Но уходят ночи, шелестят вечера возле тополей, тополя уходят в шоссейную неизвестность, а за ними – лета, годы и моя буйная юность. Тогда дни перед грозой. Там, за отрогами сизого края, вспыхивают молнии и пенятся, в накипи, горы. Тяжелый придушенный гром никак не прорвется из Индии, с востока. И томится природа в предгрозье. А впрочем, за облачной накипью слышен и другой гул —…глухая канонада. Надвигаются две грозы.
– Тревога! – Мать говорит, что она поливала сегодня мяту, и мята умирает в тоске.

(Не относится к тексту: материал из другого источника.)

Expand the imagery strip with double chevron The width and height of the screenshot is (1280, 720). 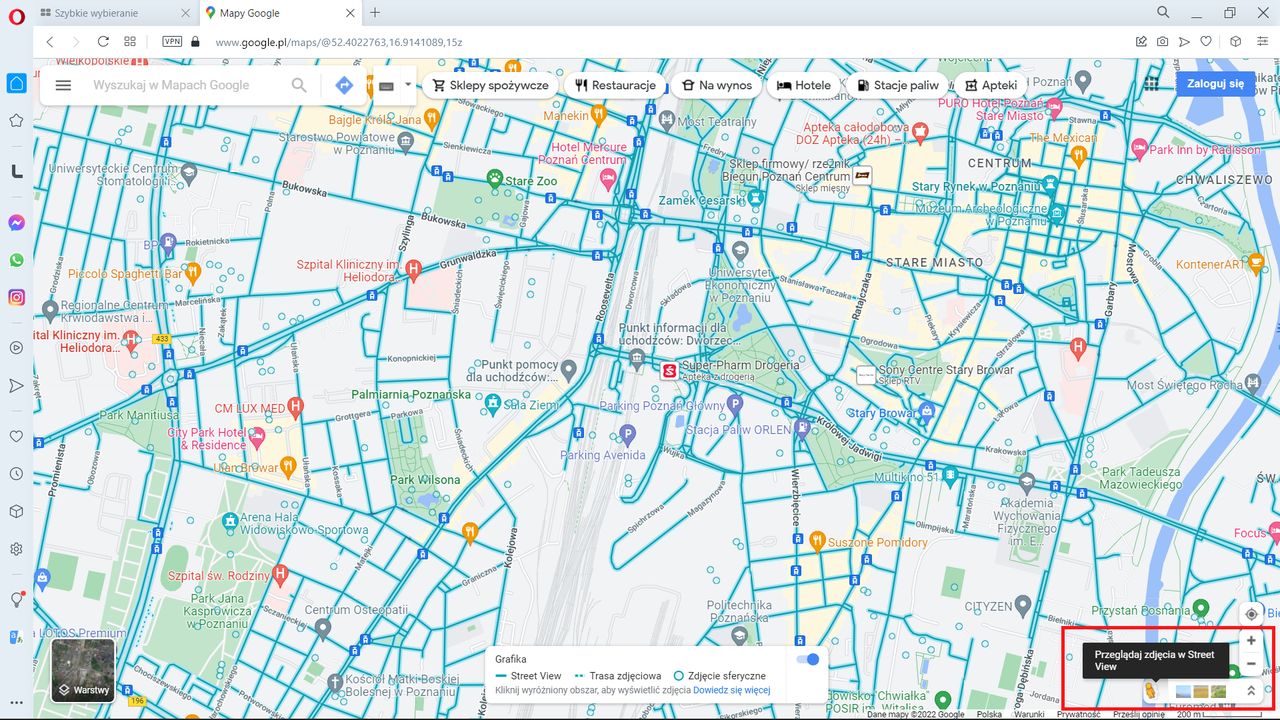coord(1250,691)
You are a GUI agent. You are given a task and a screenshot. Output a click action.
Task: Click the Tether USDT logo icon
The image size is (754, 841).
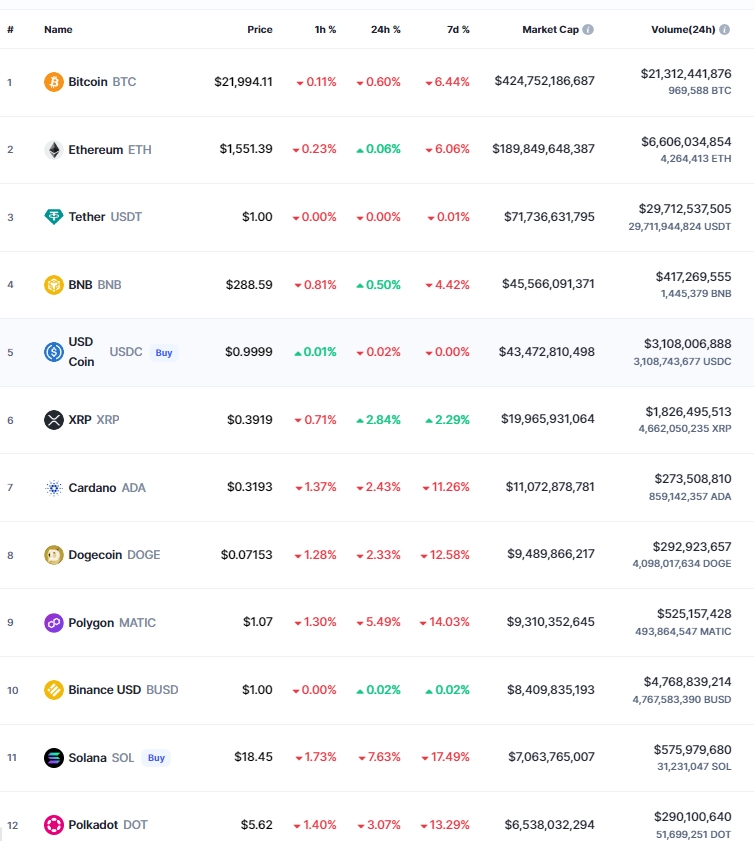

Мать говорит: «Приближается гроза!» И я вижу: в ее глазах стоят две хрустальные росинки.
I
Атака за атакой. Яростно напирают вражеские полки. Тогда наша кавалерия с фланга, и идут в атаку фаланги инсургентов, а гроза растет, и мои мысли – до невозможного натянутая проволока.
День и ночь я пропадаю в чека.
Обиталище наше – фантастический дворец: это дом расстрелянного шляхтича. Причудливые портьеры, древние узоры, портреты княжеской фамилии. Все это отовсюду смотрит на меня в моем случайном кабинете.
Где-то аппарат военного телефона тянет свою печальную тревожную мелодию, напоминающую далекий вокзальный рожок.
На роскошном диване сидит, поджав под себя ноги, вооруженный татарин и монотонно напевает азиатское: «Ала-лала».
Я смотрю на портреты: князь хмурит брови, княгиня – презрительная надменность, княжата – в тени столетних дубов.
И в этой необыкновенной строгости я ощущаю весь древний мир, всю бессильную грандиозность и красоту третьей молодости минувших барских лет.
Это четкий перламутр на банкете дикой голодной страны.
И я, совсем чужой человек, бандит – по одной терминологии, инсургент – по другой, я просто и ясно смотрю на эти портреты, и в моей душе нет и не будет гнева. И это понятно:
– я – чекист, но и человек.
Темной ночью, когда за окном проходят городские вечера (имение взлетело на гору и господствует над городом), когда синие дымки поднимаются над кирпичным заводом и обыватели, как мыши, – за подворотни, в канареечный замок, – темной ночью в моем необычном кабинете собираются мои товарищи. Это новый синедрион, это черный трибунал коммуны.